浅井久仁臣 『今日の中東』

1971年のパレスチナ初取材から、30有余年中近東を見続けてきたジャーナリストが独自の視点をお届けします。

私の視点 イスラエルがパレスチナに送金?

2007年01月22日 | Weblog
 イスラエルが先週、パレスチナに1億ドル(約120億円)の金を送った。

 と言っても、イスラエルがパレスチナ人を可哀想だからと人道支援したわけではない。

 前にもお伝えしたが、パレスチナはイスラエルにいまだ事実上の軍事占領を受けており、貿易や商行為までもがイスラエルの管理下にある。イスラエルは、様々な理由をつけて関税や付加価値(消費)税を“代理”で徴収、後になってそれをパレスチナ自治政府の財務省に送金してきた。その額は、月に4~5千万ドルである。

 ところが、昨年3月、自治政府がハマースの手に渡ると支払いを拒否、一年近く一銭も支払わずに来た。

 公務員の給料の多くもそれを財源としており、兵士・警察を含む公務員に対しての給料は全て支給停止となった。事実上の失業状態に追い込まれた公務員は絶望状態となり、私にまで支援を頼んでくる友人もいる始末である。

 その間にアッバース大統領を支持するアル・ファタハとハマースの二大勢力はますます溝を深め、双方の指導者が国外で支援を募り、それを持ち帰って何とか食いつないできた。

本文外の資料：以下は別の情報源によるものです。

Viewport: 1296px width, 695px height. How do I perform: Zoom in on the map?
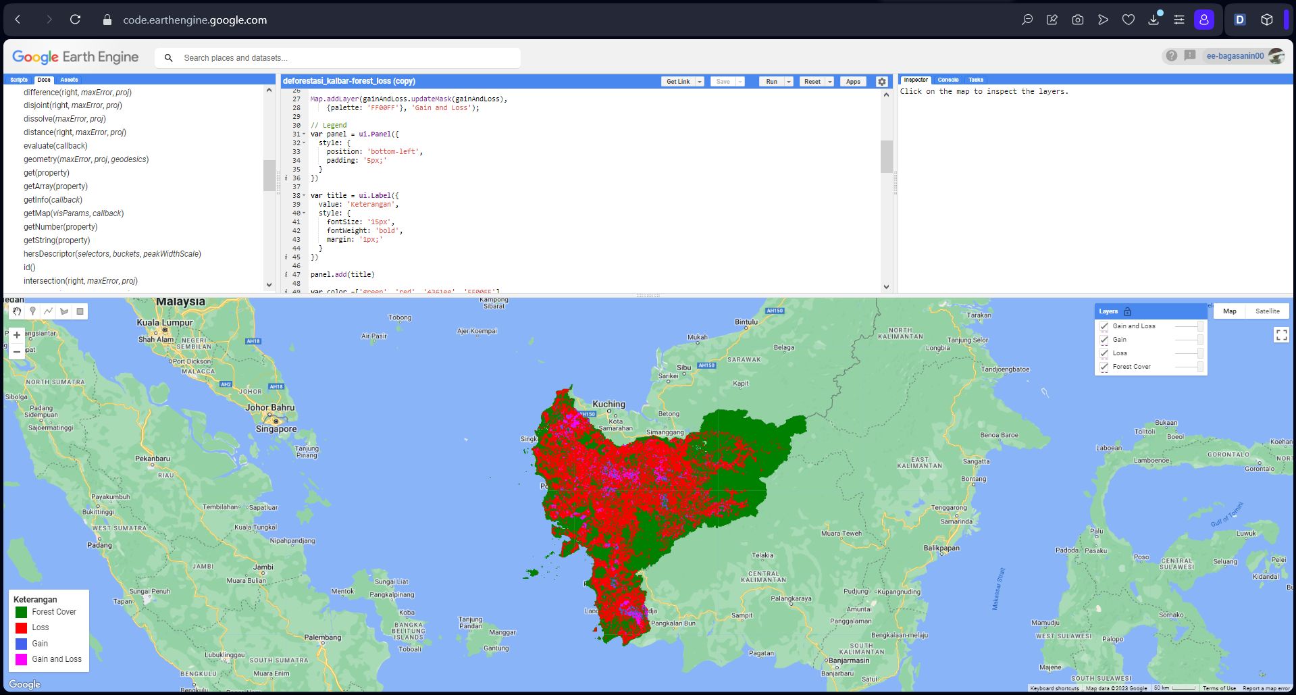(x=17, y=335)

それがまた、両派の軋轢を生み、武装衝突も日常化している。

 状況打開を図るアッバース大統領はアメリカやイスラエルに歩み寄り、支払いを懇願、それを受けてイスラエルは前述したように1億ドルをアッバース大統領の口座に直接振り込んだらしい。

 その使い道に関しては、アッバース大統領サイドからの説明はないが、イスラエル側の情報では、主にアッバース大統領の側近や支持母体のアル・ファタハの支持者に対して使われるとのことだ。

 イスラエルのやることにブッシュ大統領が関与していることはまず間違いない。それにしてもひどいことを考えたものだ。「中東の民主化」の推進を中東各国に対して強要しておきながら、自分はまるでその流れに逆行したことをやっている。

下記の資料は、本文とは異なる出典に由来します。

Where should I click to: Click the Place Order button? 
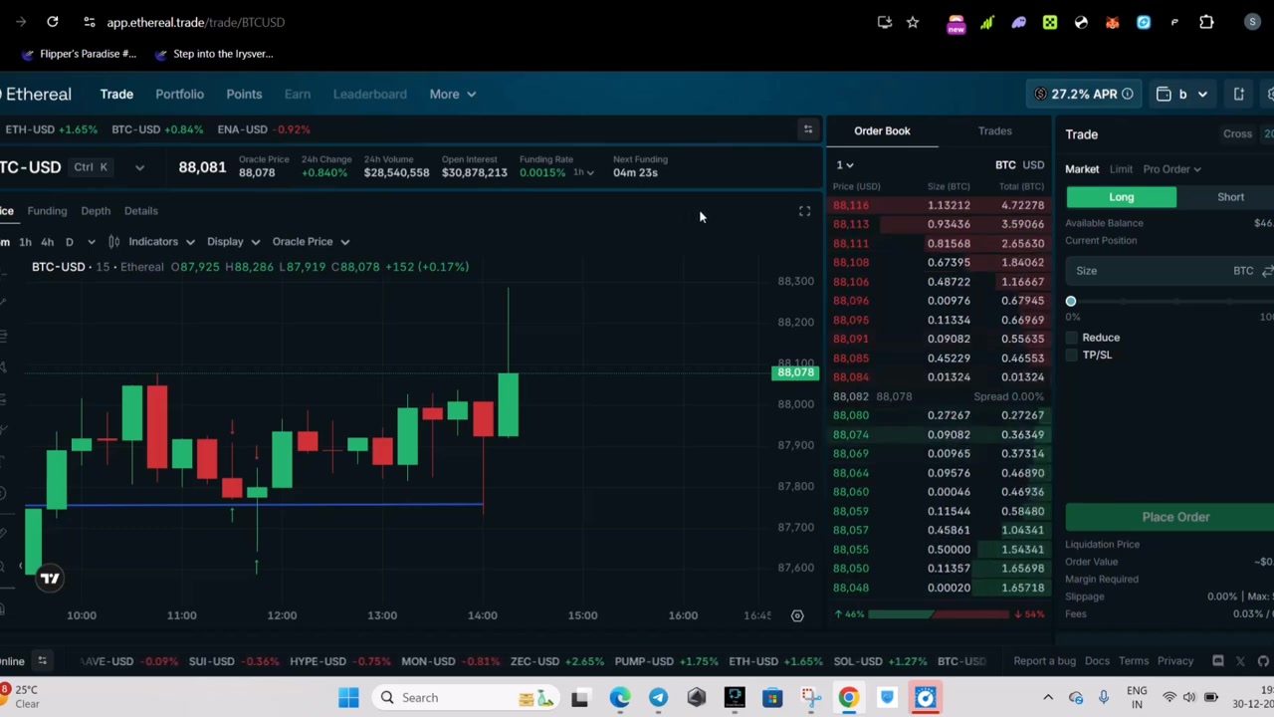click(x=1175, y=517)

 パレスチナ評議会(国会に相当)選挙は、西側の要求で多くの選挙監視員も配置して中東で初めて「民主的」に行われた選挙だと言われた。ただその結果が、自分達の意にそわぬものであったからという理由だけで、イスラエルとアメリカ政府は「兵糧攻め」を行い、“敵”の追い落としを謀り、それでも効果が少ないと見ると、今度はハマースを支持する公務員や警官に対しての見せしめに、アッバース大統領に直接税金を振り込んだ。

 振り込まれた金は税金である。本来ならパレスチナ自治区の住民全てが共有すべき金であるのに、イスラエルが徴収した総額の4分の1程度にしてもそのように政治的に不公平に使われるのは看過してはならない。

 そんなブッシュ大統領をけん制するかのように、今度はシリアのアサド大統領が動きを見せた。ハマースの事実上の指導者、ハーレッド・メシャル氏はシリアの首都ダマスカスに居を構えたままだが、そのメシャル氏と会談するためにアッバース氏はダマスカスに呼び寄せられたのだ。

 表向きは、ファタハとハマースの連立政権再構築が会談の目的だが、事実上はアサド大統領にアッバース大統領が呼びつけられたものだ。両派が話し合うのであれば自治区で行なえばいいことだ。

 これを見て分かるようにシリアはアメリカとイスラエルとの対立構造に「パレスチナ」を利用している。つまり、パレスチナはイスラエルの建国宣言以来60年、ずっと、アメリカ主導の西側勢力とアラブ周辺国にこのようにして振り回されてきたのだ。

 いずれにしても、これは明らかな内政干渉で、ブッシュ政権の掲げる「民主化」の精神とは相反するものだ。